Editor's Note: This article was first published in The Detroit News on October 9, 2021.
A few years ago, the United Auto Workers wanted to build a retirement cottage on Black Lake for its recently retired president, Dennis Williams. It received two bids from union firms for the 3-bedroom, 3.5-bathroom, 1,885-square-foot home: one for $851,000 and another for $1.3 million.
But, according to the union spokesman, “The UAW believed those [union] bids were too high for the cabin construction.” So it went with lower-cost, nonunion labor to complete the project.
At the headquarters of the Michigan Education Association, our state’s largest union after the UAW, officials contract out janitorial services to several companies each year. These cleaning companies are not union firms.
In other words, even Michigan’s largest unions put projects and services out for competitive bidding. They weighed the cost vs. the value of what they were going to get, and then they decided which bid to accept. What they didn’t do was arbitrarily decide they were only going to pay union wages, regardless of whether other companies or workers could do the job just as well.
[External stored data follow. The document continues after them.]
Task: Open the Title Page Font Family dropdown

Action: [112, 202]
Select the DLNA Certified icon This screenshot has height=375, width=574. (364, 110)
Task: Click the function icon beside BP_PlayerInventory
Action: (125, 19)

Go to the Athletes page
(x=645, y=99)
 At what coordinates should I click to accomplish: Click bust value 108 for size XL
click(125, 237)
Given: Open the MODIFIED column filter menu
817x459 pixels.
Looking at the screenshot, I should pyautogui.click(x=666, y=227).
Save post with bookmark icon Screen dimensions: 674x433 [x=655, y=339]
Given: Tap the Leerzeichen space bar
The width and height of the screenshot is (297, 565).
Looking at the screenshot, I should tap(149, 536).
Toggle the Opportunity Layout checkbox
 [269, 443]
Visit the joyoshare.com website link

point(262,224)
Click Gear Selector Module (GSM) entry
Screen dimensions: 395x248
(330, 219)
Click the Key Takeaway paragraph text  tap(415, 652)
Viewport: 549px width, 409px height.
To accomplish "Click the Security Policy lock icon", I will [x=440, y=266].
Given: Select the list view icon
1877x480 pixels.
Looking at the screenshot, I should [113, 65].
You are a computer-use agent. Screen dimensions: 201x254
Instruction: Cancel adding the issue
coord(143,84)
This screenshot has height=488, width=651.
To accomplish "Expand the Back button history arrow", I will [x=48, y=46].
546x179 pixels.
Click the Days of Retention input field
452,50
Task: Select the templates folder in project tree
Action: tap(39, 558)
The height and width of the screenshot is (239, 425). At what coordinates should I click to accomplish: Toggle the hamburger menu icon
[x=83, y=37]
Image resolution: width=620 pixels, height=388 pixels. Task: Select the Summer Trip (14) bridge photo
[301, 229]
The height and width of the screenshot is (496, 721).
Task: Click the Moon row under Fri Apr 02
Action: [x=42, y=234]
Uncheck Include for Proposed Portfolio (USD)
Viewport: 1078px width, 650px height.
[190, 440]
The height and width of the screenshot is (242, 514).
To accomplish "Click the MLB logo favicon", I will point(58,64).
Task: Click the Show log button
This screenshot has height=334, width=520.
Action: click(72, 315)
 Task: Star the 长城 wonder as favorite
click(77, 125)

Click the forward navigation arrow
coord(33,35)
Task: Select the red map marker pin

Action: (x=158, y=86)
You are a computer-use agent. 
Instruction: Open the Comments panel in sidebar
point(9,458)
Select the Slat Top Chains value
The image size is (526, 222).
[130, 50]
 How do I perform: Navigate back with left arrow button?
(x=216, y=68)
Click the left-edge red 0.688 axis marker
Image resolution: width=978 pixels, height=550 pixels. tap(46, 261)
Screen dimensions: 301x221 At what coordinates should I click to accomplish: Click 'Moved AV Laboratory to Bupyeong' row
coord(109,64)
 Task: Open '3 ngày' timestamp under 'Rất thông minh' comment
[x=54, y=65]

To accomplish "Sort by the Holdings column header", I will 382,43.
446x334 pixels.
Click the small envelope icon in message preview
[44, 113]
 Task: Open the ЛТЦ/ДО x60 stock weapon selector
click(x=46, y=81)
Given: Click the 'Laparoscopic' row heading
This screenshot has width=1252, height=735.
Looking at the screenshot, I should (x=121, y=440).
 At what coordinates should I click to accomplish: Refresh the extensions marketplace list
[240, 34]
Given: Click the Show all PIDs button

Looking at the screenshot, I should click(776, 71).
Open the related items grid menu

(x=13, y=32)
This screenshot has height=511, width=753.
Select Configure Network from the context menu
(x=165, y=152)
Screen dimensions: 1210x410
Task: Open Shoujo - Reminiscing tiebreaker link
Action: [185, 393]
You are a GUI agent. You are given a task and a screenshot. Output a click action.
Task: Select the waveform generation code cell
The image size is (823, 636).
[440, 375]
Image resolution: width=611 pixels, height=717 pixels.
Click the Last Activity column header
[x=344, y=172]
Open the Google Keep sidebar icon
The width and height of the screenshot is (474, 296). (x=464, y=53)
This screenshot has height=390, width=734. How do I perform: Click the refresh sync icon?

So why, by reinstating “prevailing wage” for state contractors, is Gov. Gretchen Whitmer doing the opposite? This arbitrary wage floor raises prices on taxpayers with no guarantee of better services or better products.
In 2018, Michigan lawmakers repealed the state’s prevailing wage law. The law had mandated union wage scales on public construction projects. In other words, even if, say, a nonunion person laying grass seed normally charged $25 per hour, state law required a school in Detroit to pay $29 per hour.
This slanted the playing field against nonunion construction companies and workers, who are in the vast majority in Michigan. Fewer than 20% of construction workers belong to a labor union. The law made little economic sense and it defied common sense. Lawmakers were right to get rid of it.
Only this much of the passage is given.